** What the task asks **
Each entry that follows is to be retyped exactly. Pictures do not belong in the copy.

#### Provided records ####

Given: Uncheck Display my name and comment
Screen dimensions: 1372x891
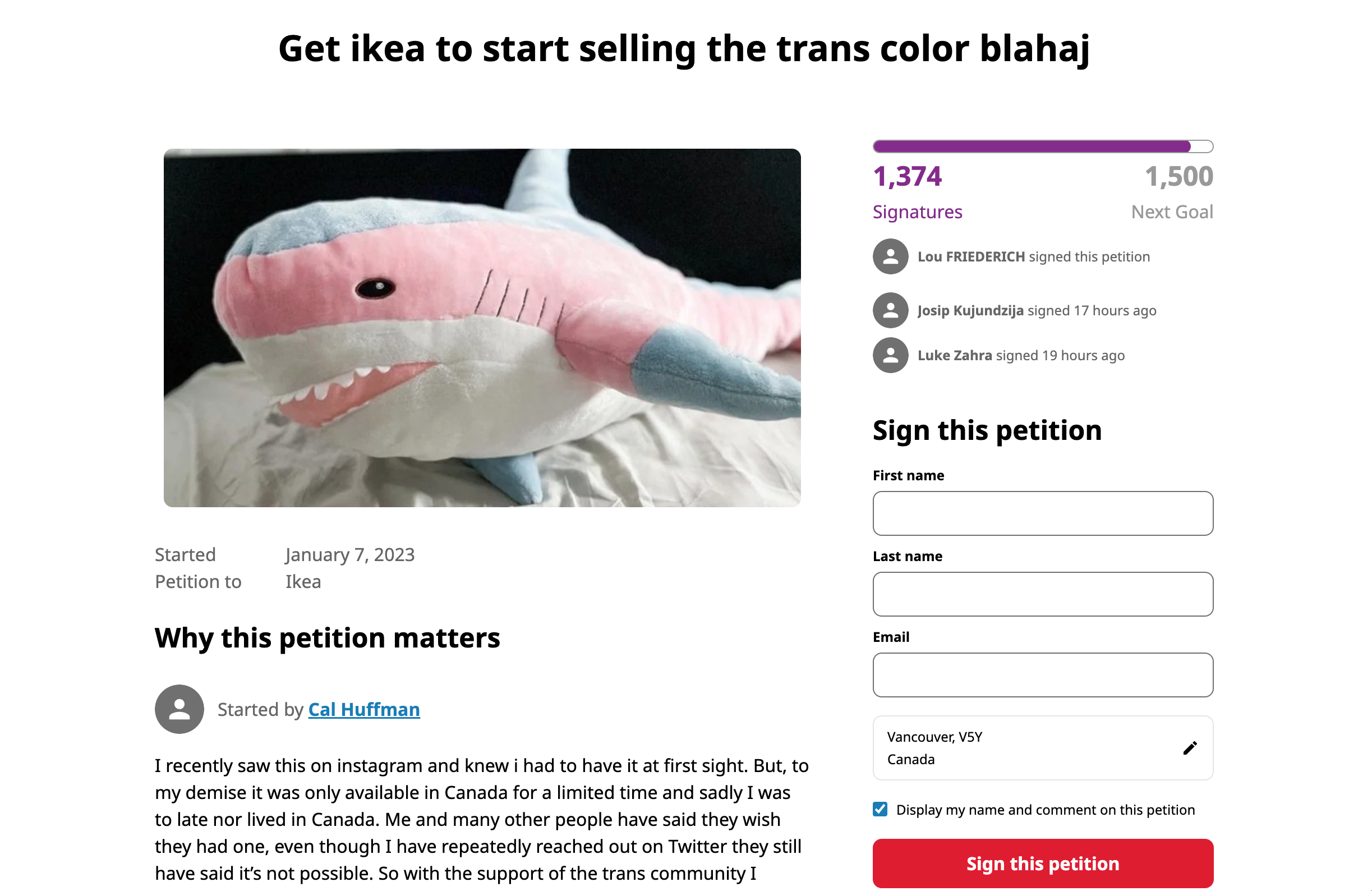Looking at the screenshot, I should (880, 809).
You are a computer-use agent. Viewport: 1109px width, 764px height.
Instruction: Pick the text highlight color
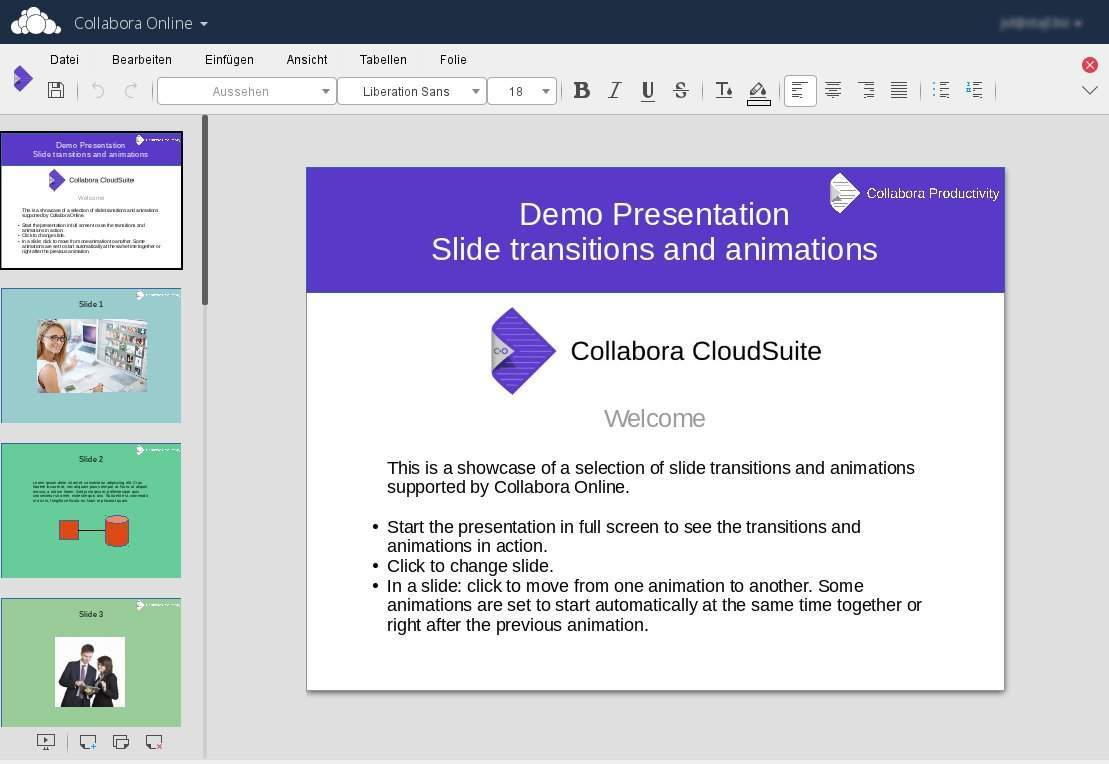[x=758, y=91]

####

** Task answer **
Given: Uncheck Display my name and comment
Screen dimensions: 1372x891
Looking at the screenshot, I should (880, 809).
You are a computer-use agent. Viewport: 1109px width, 764px height.
Instruction: Pick the text highlight color
[x=758, y=91]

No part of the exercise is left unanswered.